The Search for the Beef Steak Fungus

As part of the programme of events at Stoke Park, I led a fungus walk. This was a walk with a difference; it was not a race around the park with baskets in hand to see how many edible species we could find to eat, but more about the secret world of fungi and looking at some of their uses.

As I pulled up to greet my guests I noticed there were lots of children, which was fantastic to see. They were all excited to show me their books on  mushrooms.

 

“Fantastic,” I said. “You can all help me identify some mushrooms as we go  around the park with your books – you can be my fungus detectives.”

That was greeted with a cheer of delight from them, so the group of more than  50 guests and I  set off into the park. I did my opening speech and welcomed  everybody to Stoke Park.

We then set off into the woods to see what we could find. In no time at all  the children spotted a red fungus poking out of an oak tree. They all looked  through their books to see who could identify it first. I asked if they could  tell me what they had found. Young Emma shouted “beefsteak”, which was  correct.

The beefsteak is also known as the ox tongue fungus, pictured, because  it  resembles the tongue of an ox. It is called  beefsteak because when you slice it  up it looks like sirloin beef steaks. It is an edible species.

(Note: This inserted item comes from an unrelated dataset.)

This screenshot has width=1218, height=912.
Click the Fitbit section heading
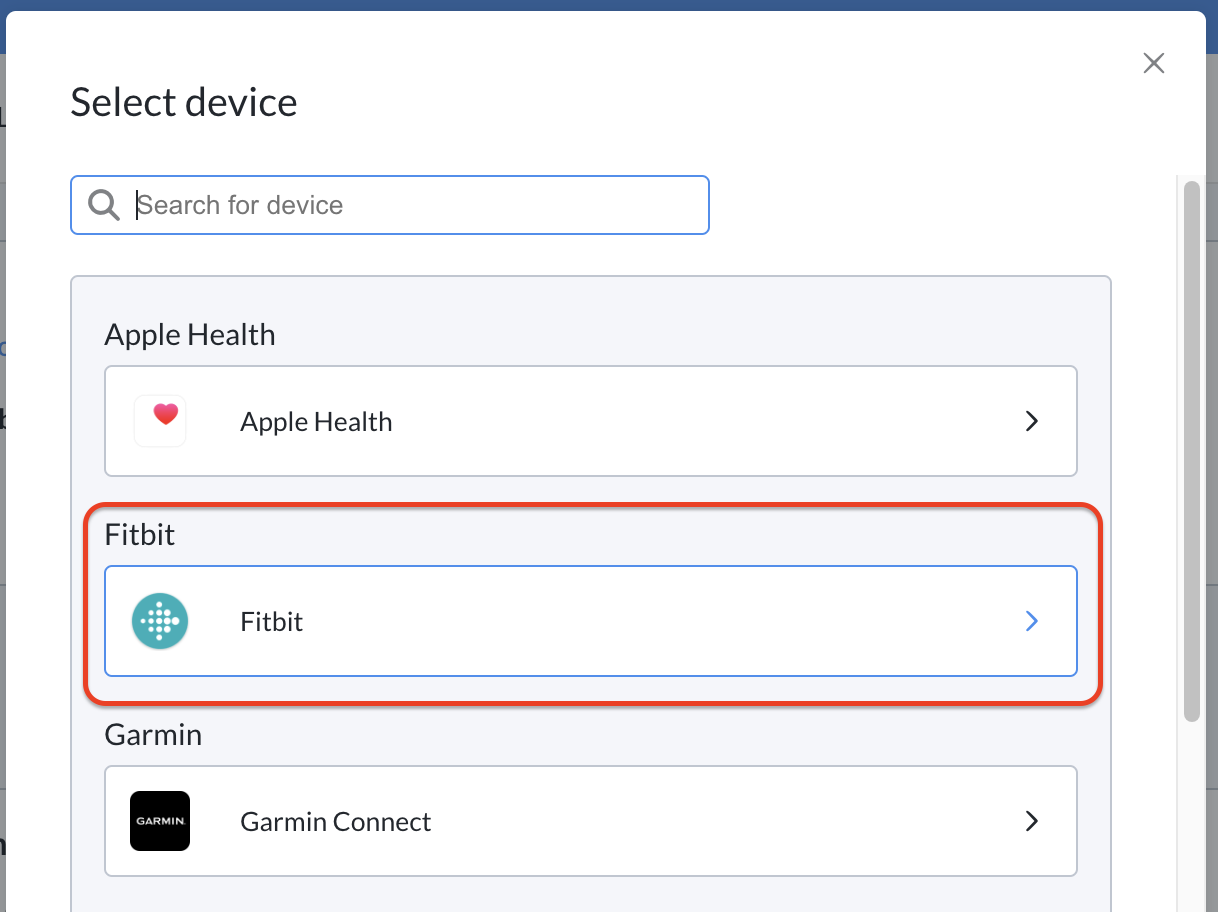pos(140,535)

As we continued through the woods the kids were so excited that they had  found the first fungus, and the race was on to locate the next one. But this  time they found something very different. A massive oak tree that is more than  260 years old had been toppled. This was caused by a fungus called the oak  bracket or weeping bracket. You do not see this fungus too often.

I explained that this species of fungus is very clever as it finds its way  into the heart of the tree, sucks out all the moisture,  and drops it through  its pores, hence the name weeping bracket. Once it has sucked all the water out  of the tree, the fungus will start to attack it and kill it. This is what had  happened to this tree.

Soon my fungus detectives gave a shriek.  “Found another.”

This was the yellow stag’s-horn fungus, a bright yellow one that looks like a  deer’s antler.

Well done, detectives.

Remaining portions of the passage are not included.